* Instruções de trabalho
• A. Segundo o trecho fornecido, para que data está marcada a primeira grande greve dos entregadores de aplicativos?
• B. Reescreva o trecho fornecido entre "Para quem não" e "o seu endereço.", inclusive, substituindo "greve" por "paralisação".

Todo ciclista é um otimista. Se é ciclista no Brasil, então, ainda mais. Só otimistas saem de casa nas cidades brasileiras e esperam chegar inteiros no fim do dia. Só os otimistas sabem que a cidade pode ser atravessada sem motor e sem poluição. No fundo, todos ciclistas somos otimistas e humanistas. Entendemos a proporção humana das coisas. É por isso que esta quarta-feira (1º) é importante. Este evento tem a proporção humana.
Para quem não sabe, para este 1º de julho está marcada a primeira grande greve dos entregadores de aplicativos. É greve com cheiro, cor e gosto de século 21. O Brasil dos anos 1970 e 1980 se lembra bem das grandes paralisações. A dos metalúrgicos do ABC, as gerais de 1989 e 1996 e, mais recentemente, a dos caminhoneiros que deixou o governo do presidente Michel Temer (MDB) de joelhos. A nova greve não pertence à Revolução Industrial, é reação às regras das startups do Vale do Silício.
Vivemos a pandemia de olho nas janelas de nossas casas e do celular. Em nossas bolhas, dizemos que somos salvos pelos aplicativos. Quem consegue fazer quarentena depende de entregas de supermercado, de restaurante, de farmácia. O aplicativo salva. Nananinanão! Quem salva é uma pessoa, que toca o interfone do apartamento e ganha cerca de R$ 3 para pedalar até o seu endereço.

* Conteúdo da listagem
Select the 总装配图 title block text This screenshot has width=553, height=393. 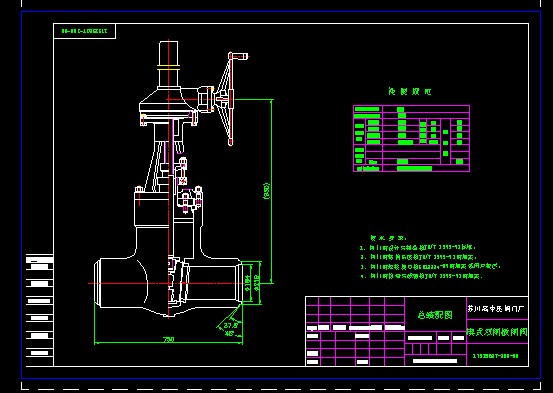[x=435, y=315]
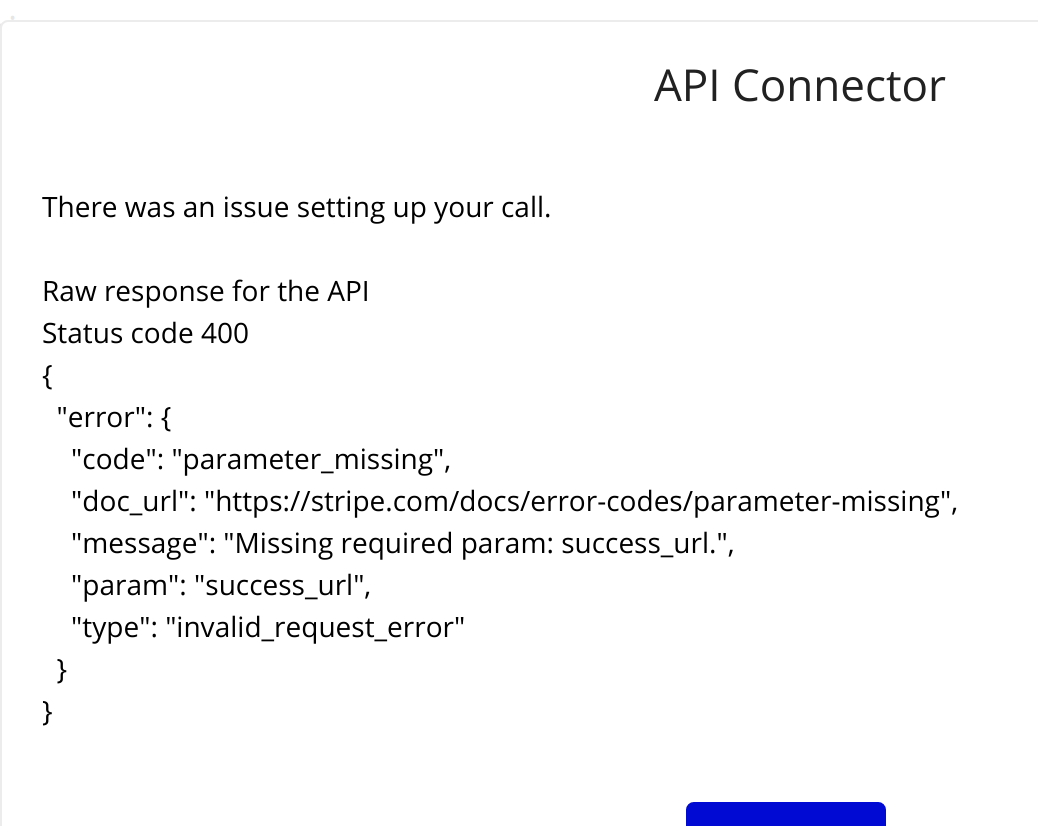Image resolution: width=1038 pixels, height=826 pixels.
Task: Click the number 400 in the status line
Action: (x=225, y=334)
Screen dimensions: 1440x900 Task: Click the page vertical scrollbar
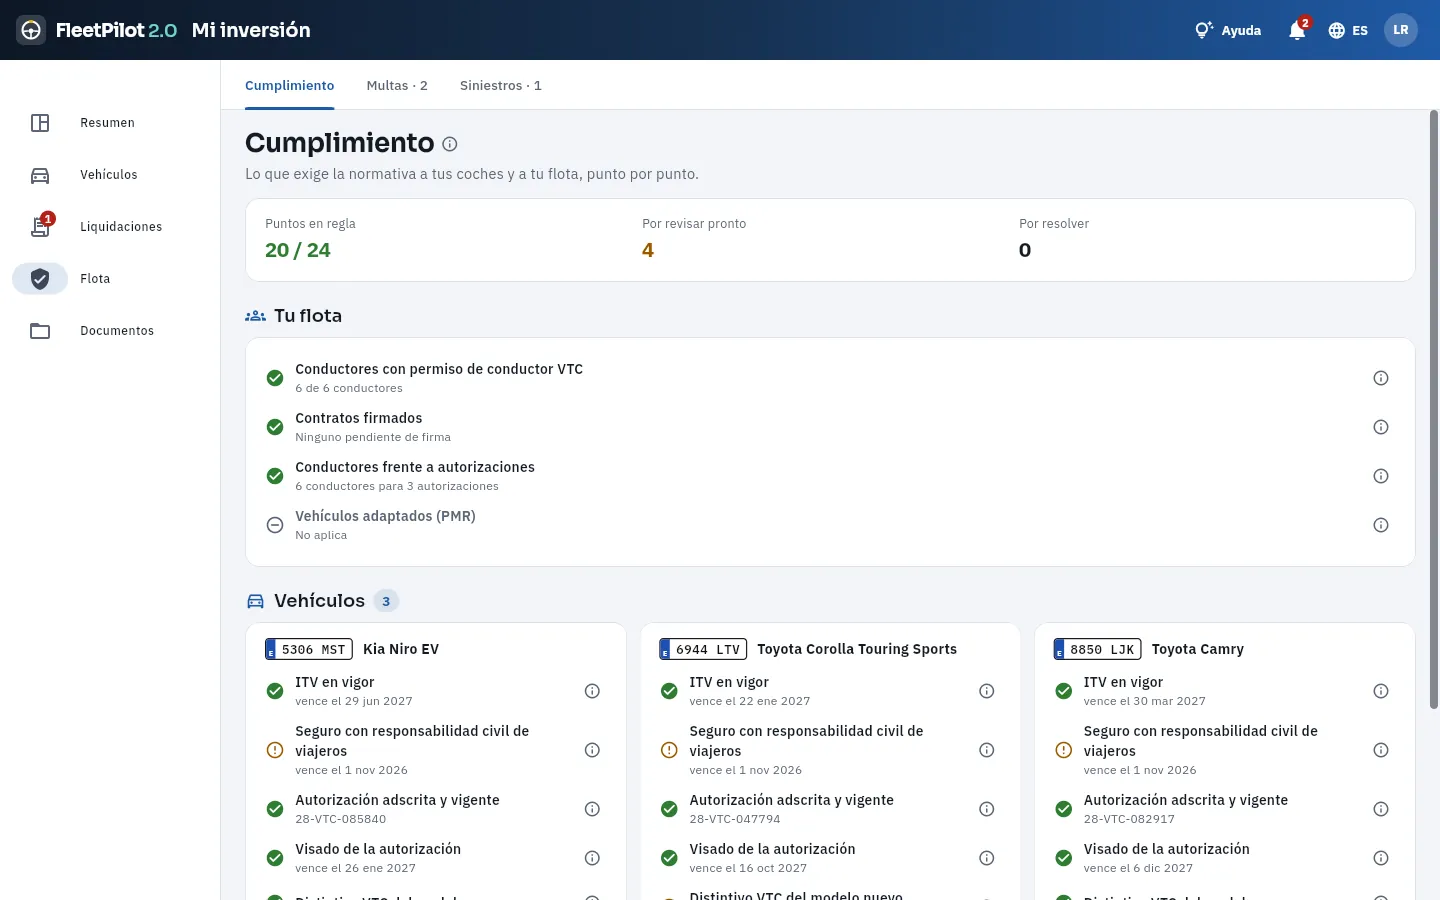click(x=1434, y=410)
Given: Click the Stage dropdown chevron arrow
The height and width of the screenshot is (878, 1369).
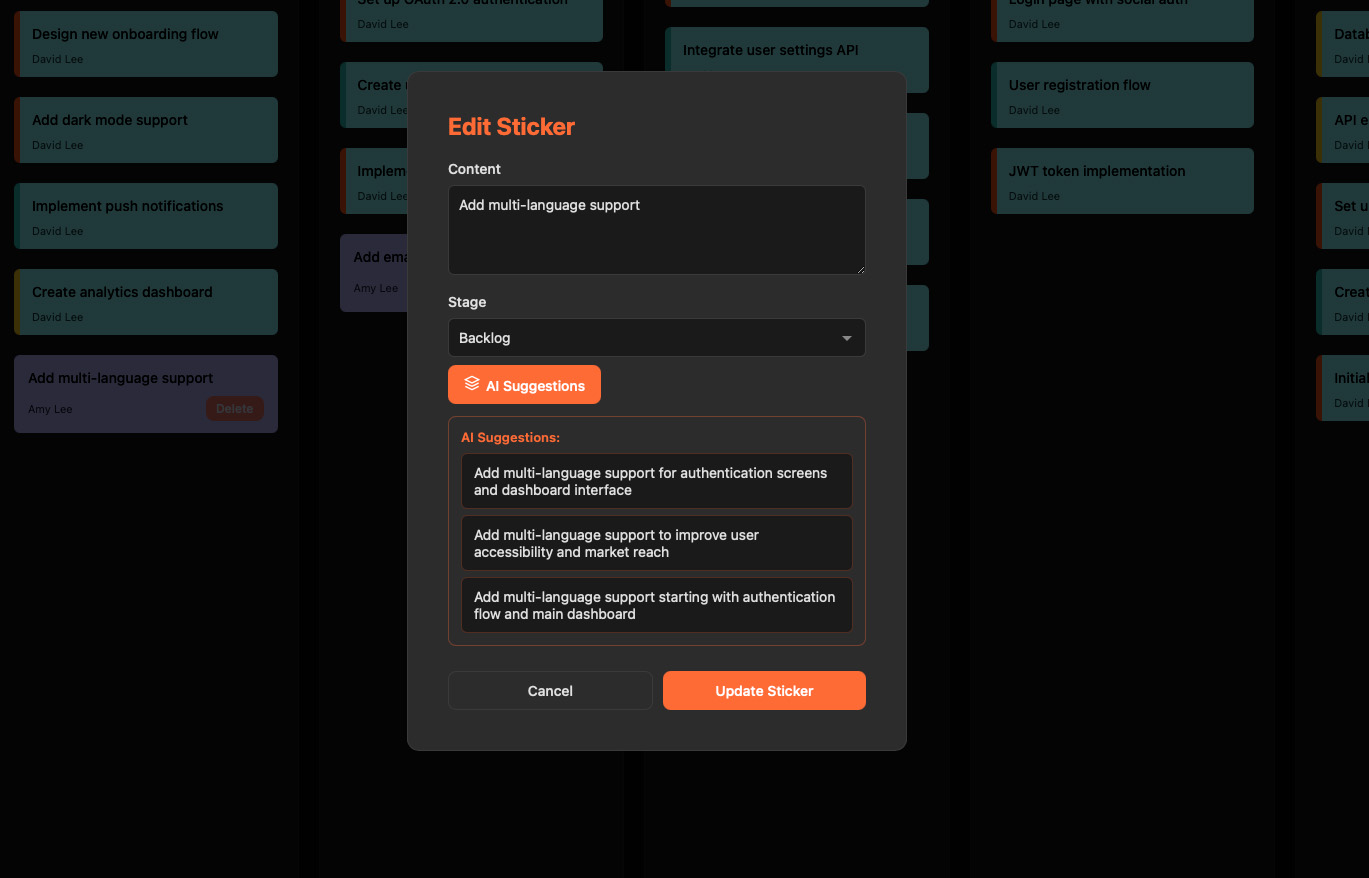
==
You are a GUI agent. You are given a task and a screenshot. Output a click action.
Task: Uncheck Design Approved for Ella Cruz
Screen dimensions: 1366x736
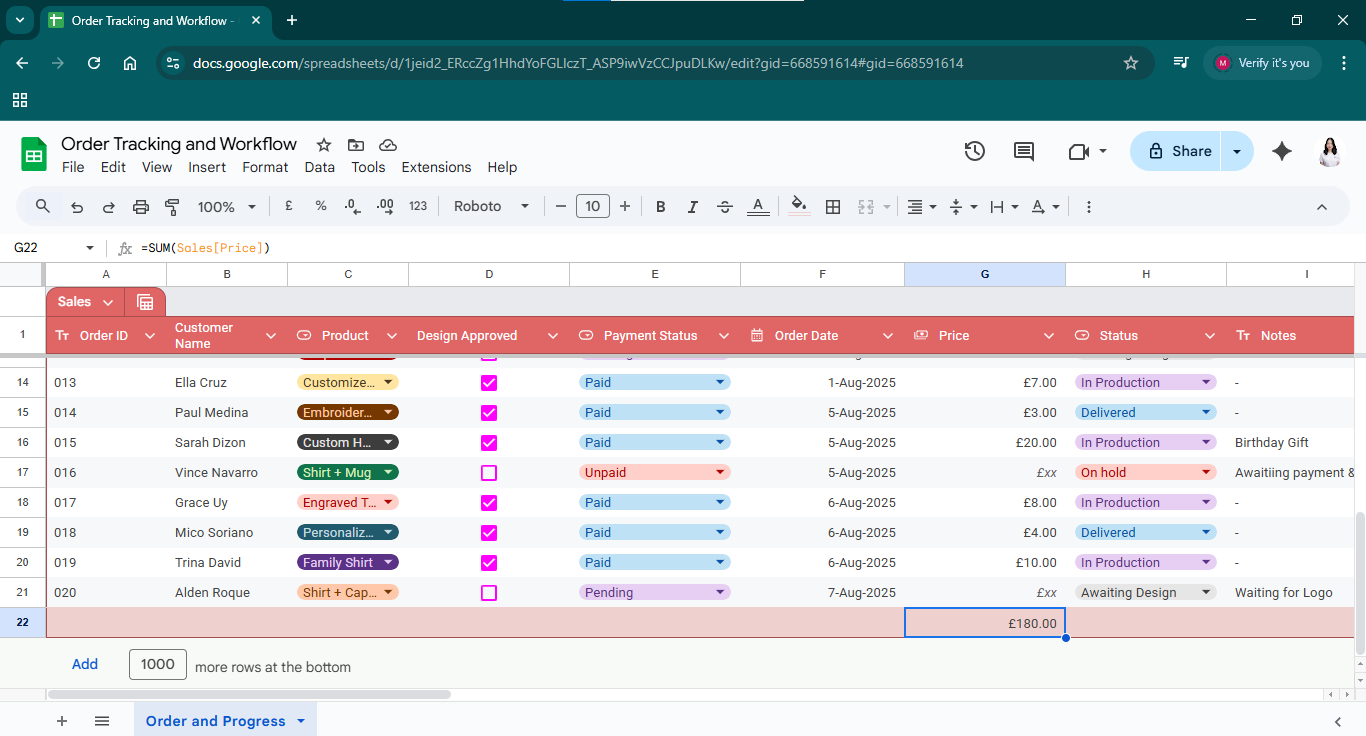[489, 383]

* Soluções a seguir
• A. Para 1º de julho.

• B.
Para quem não sabe, para este 1º de julho está marcada a primeira grande paralisação dos entregadores de aplicativos. É paralisação com cheiro, cor e gosto de século 21. O Brasil dos anos 1970 e 1980 se lembra bem das grandes paralisações. A dos metalúrgicos do ABC, as gerais de 1989 e 1996 e, mais recentemente, a dos caminhoneiros que deixou o governo do presidente Michel Temer (MDB) de joelhos. A nova paralisação não pertence à Revolução Industrial, é reação às regras das startups do Vale do Silício.
Vivemos a pandemia de olho nas janelas de nossas casas e do celular. Em nossas bolhas, dizemos que somos salvos pelos aplicativos. Quem consegue fazer quarentena depende de entregas de supermercado, de restaurante, de farmácia. O aplicativo salva. Nananinanão! Quem salva é uma pessoa, que toca o interfone do apartamento e ganha cerca de R$ 3 para pedalar até o seu endereço.